▶ How to complete this task: Rewrite the part of the cardiac surgery report that runs from "SAN DIEGO -- Cardiac" down to "Virginia in Charlottesville.", swapping "zip code" for "postal code".

▶ Provided text:

SAN DIEGO -- Cardiac surgery during the COVID-19 pandemic was associated with higher cost and worse survival regardless of one's socioeconomic status, according to data from Virginia.
From a registry capturing virtually all adult cardiac surgeries in the region, researchers found that cases during the pandemic were significantly associated with large increases in risk-adjusted mortality (OR 1.398, 95% CI 1.179-1.657), cost (+$4,823, P<0.001), and failure to rescue (OR 1.37, 95% CI 1.10-1.70).
Surprisingly, there was no statistically significant effect modification by the patient's assigned Distressed Communities Index -- a measure of socioeconomic well-being at the level of the patient's home zip code -- according to Raymond Strobel, MD, MSc, a cardiothoracic surgery resident at the University of Virginia in Charlottesville.
Strobel presented his group's work at the annual meeting of the Society of Thoracic Surgeons (STS). The study was also published in the .
"Put succinctly, regardless of socioeconomic status during the pandemic, your postoperative outcomes were negatively influenced in a similar way whether you were from a more affluent or less affluent community," he said.

▶ Provided material:
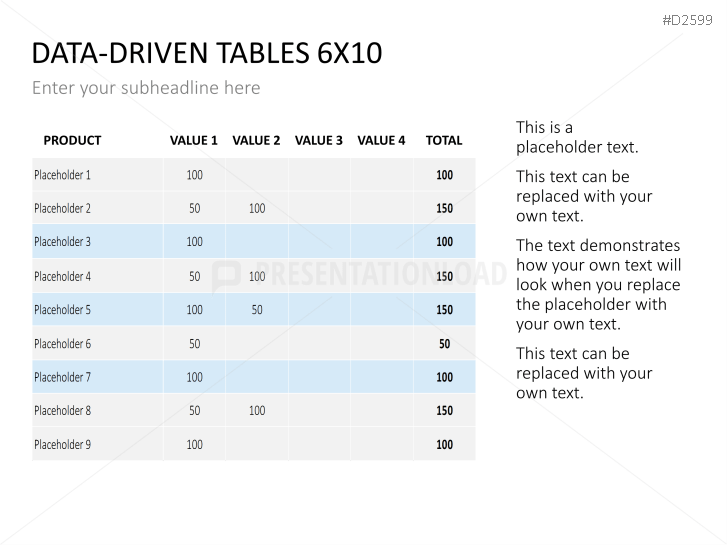Select the Placeholder 3 highlighted row label
The image size is (727, 545).
pyautogui.click(x=63, y=242)
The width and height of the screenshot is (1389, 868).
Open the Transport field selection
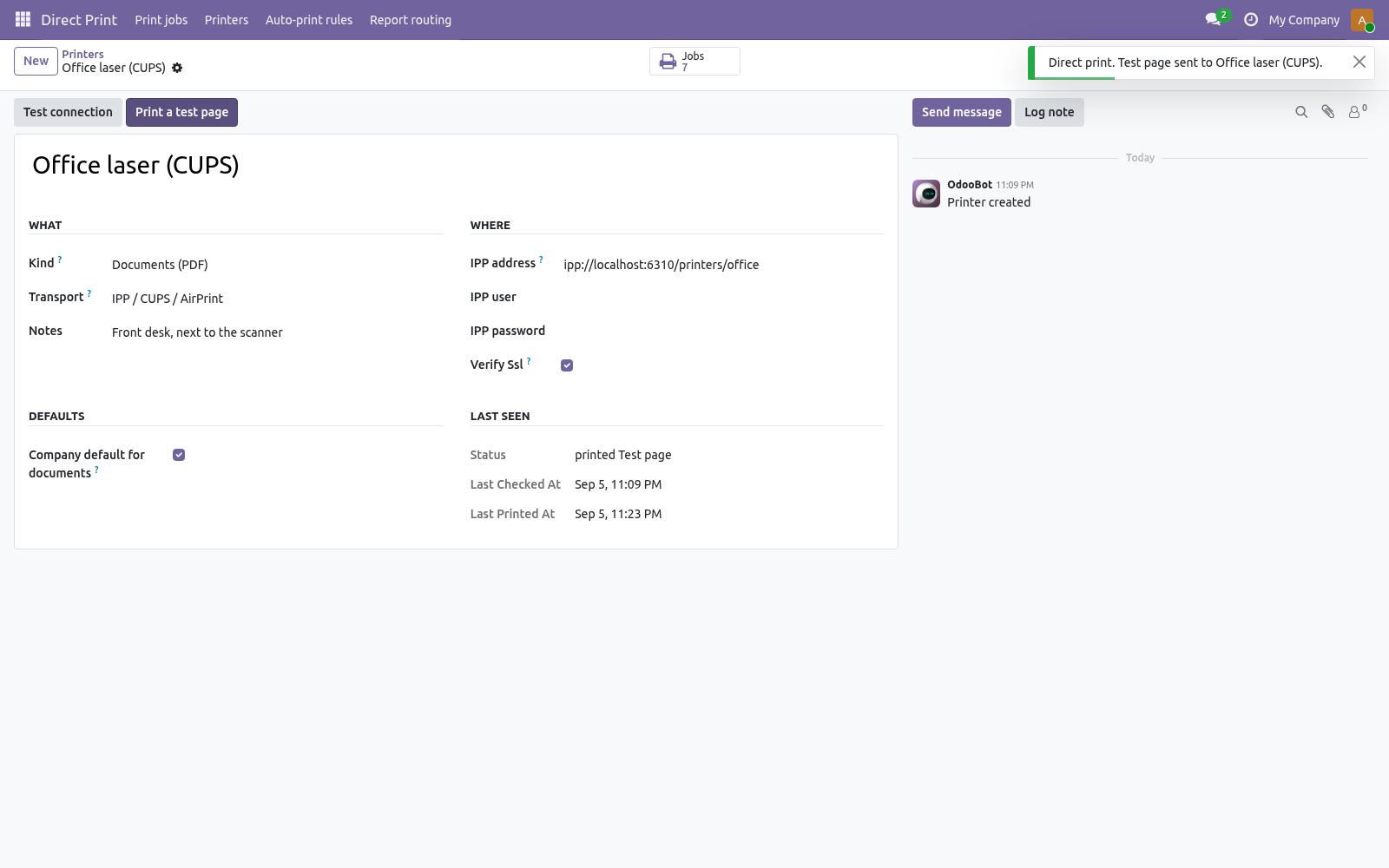[277, 299]
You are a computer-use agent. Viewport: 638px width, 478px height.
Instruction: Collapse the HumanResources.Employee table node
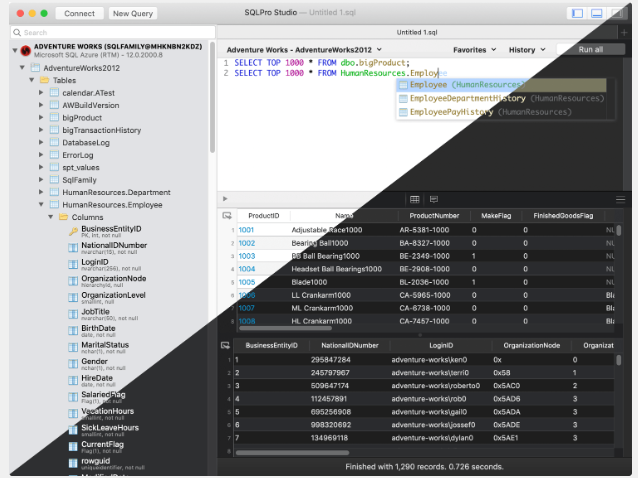pos(41,205)
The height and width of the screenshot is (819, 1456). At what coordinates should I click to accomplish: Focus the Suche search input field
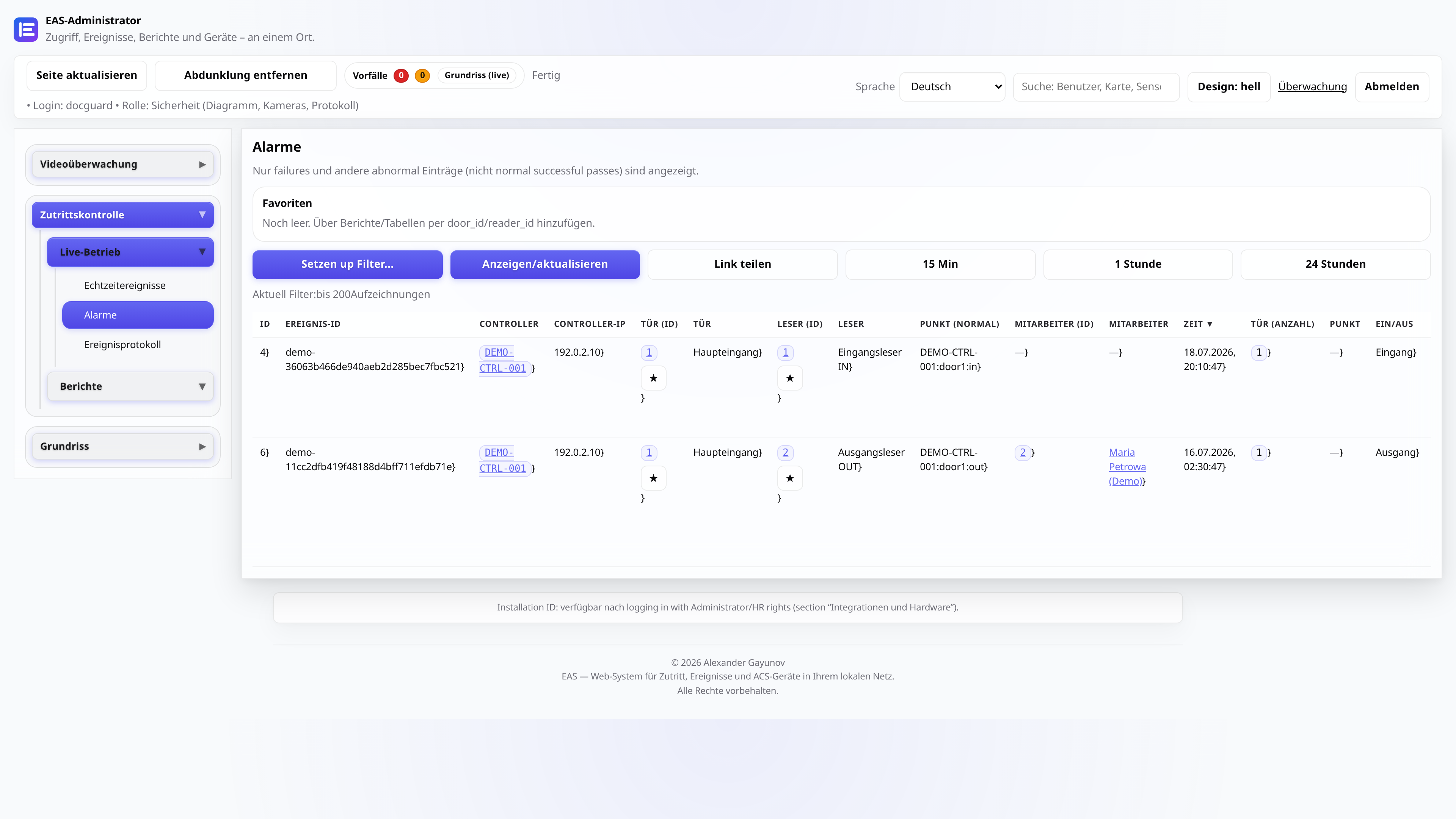coord(1096,86)
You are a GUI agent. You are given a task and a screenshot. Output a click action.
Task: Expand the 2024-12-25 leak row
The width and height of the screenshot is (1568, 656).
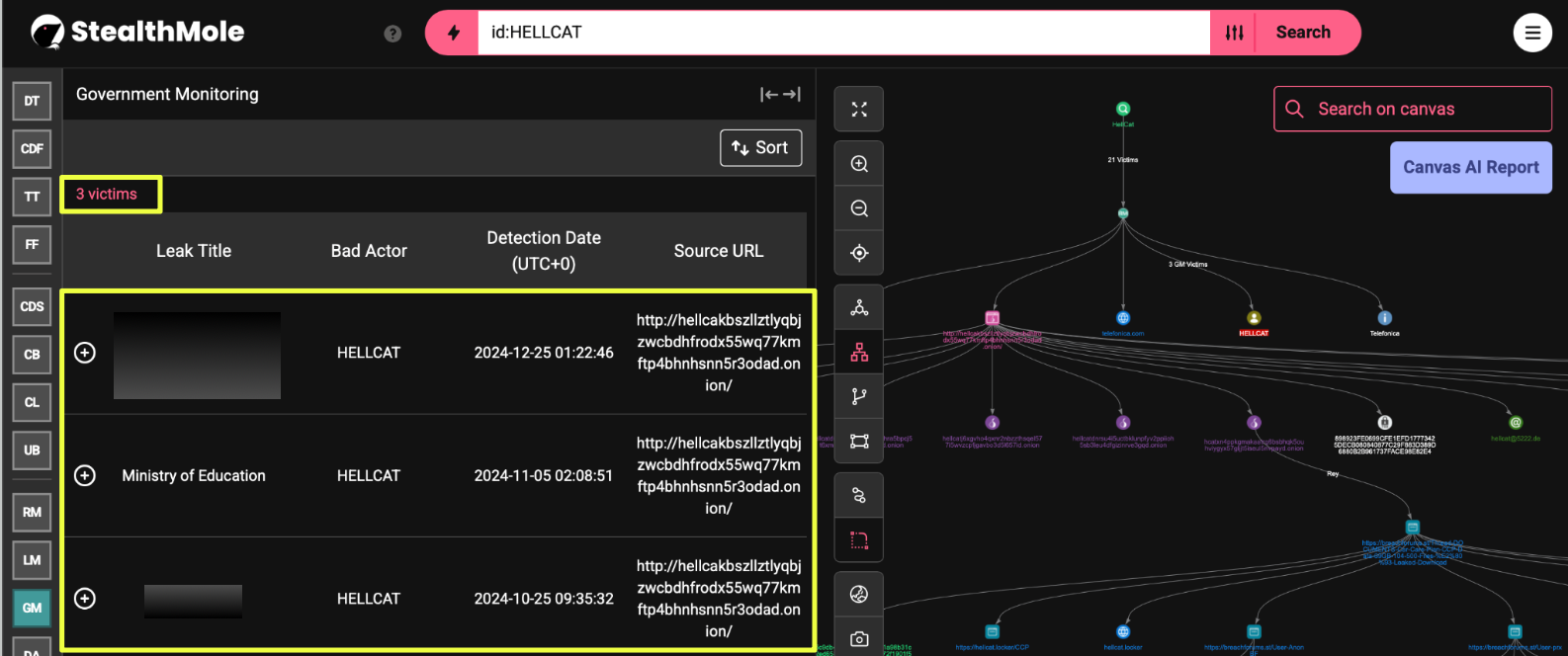coord(85,353)
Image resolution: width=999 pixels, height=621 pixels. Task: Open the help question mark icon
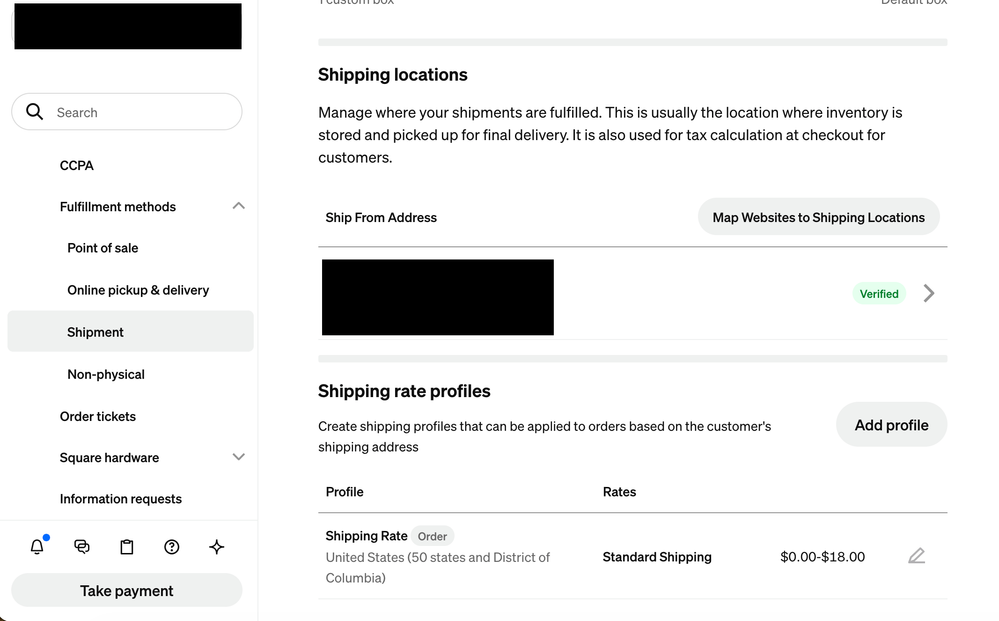coord(171,546)
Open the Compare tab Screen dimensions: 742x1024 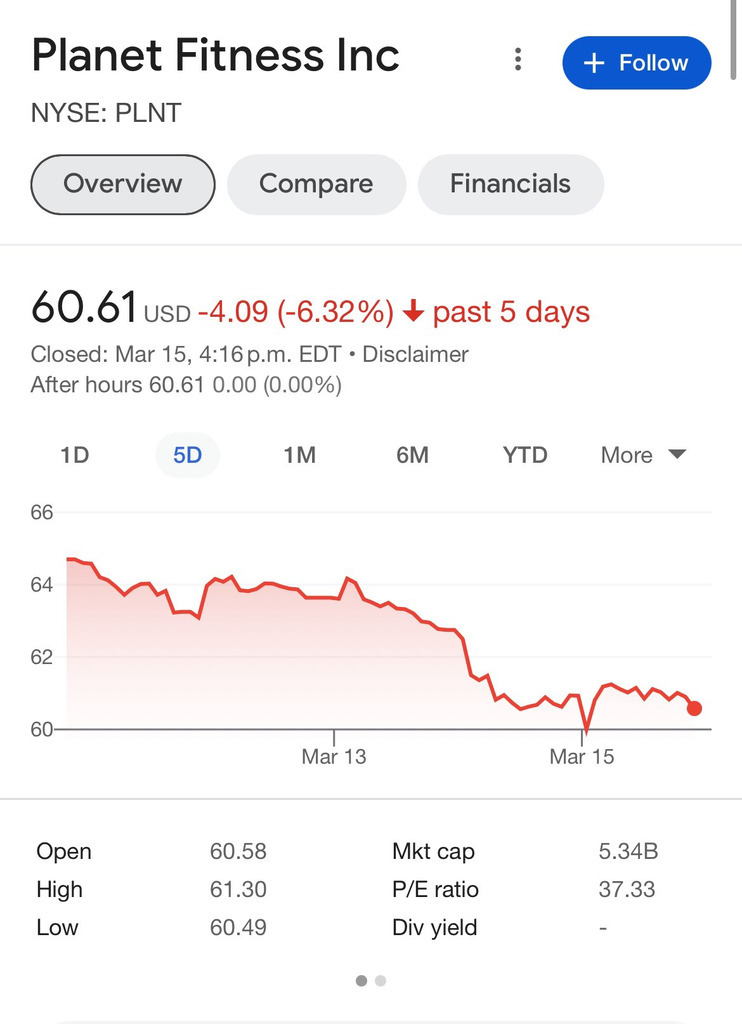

▶ Answer box:
SAN DIEGO -- Cardiac surgery during the COVID-19 pandemic was associated with higher cost and worse survival regardless of one's socioeconomic status, according to data from Virginia.
From a registry capturing virtually all adult cardiac surgeries in the region, researchers found that cases during the pandemic were significantly associated with large increases in risk-adjusted mortality (OR 1.398, 95% CI 1.179-1.657), cost (+$4,823, P<0.001), and failure to rescue (OR 1.37, 95% CI 1.10-1.70).
Surprisingly, there was no statistically significant effect modification by the patient's assigned Distressed Communities Index -- a measure of socioeconomic well-being at the level of the patient's home postal code -- according to Raymond Strobel, MD, MSc, a cardiothoracic surgery resident at the University of Virginia in Charlottesville.